Zonal autoshift is a capability where Amazon shifts application resource traffic away from an Availability Zone, on your behalf. Amazon starts an autoshift when internal telemetry indicates that there is an Availability Zone impairment that could potentially impact customers. The internal telemetry incorporates metrics from several sources, including the Amazon network, and the Amazon EC2 and Elastic Load Balancing services.

You must manually enable zonal autoshift for supported Amazon resources.

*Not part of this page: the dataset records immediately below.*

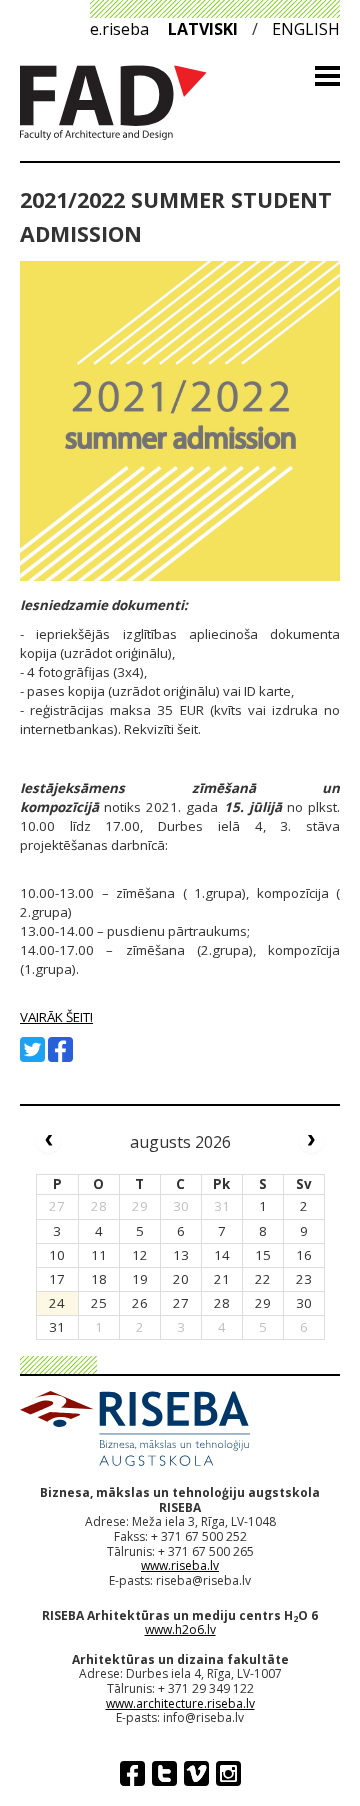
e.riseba (119, 29)
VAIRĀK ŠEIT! (56, 1017)
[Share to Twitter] (32, 1049)
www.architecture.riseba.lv (180, 1703)
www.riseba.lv (180, 1565)
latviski (203, 29)
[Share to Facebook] (60, 1049)
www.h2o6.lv (180, 1629)
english (306, 29)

When you deploy and run Amazon applications on load balancers in multiple (typically three) AZs in a Region, and you pre-scale to support static stability, Amazon can quickly recover customer applications in an AZ by shifting traffic away with an autoshift. By shifting away resource traffic to other AZs in the Region, Amazon can reduce the duration and severity of potential impact caused by power outages, hardware or software issues in an AZ, or other impairments.

The resources supported by ARC provide integrations that mark the specified AZ as unhealthy, which results in traffic being shifted away from the impaired AZ.

When you enable zonal autoshift for a resource, you must also configure a practice run for the resource. Amazon performs practice runs about weekly, for 30 minutes, to help you make sure that you have enough capacity to run your application without one of the Availability Zones in the Region.

As with zonal shift, there are a few specific scenarios where zonal autoshift does not shift traffic away from the AZ. For example, if the load balancer target groups in the AZs don't have any instances, or if all of the instances are unhealthy, then the load balancer is in a fail open state and you can't shift away one of the AZs.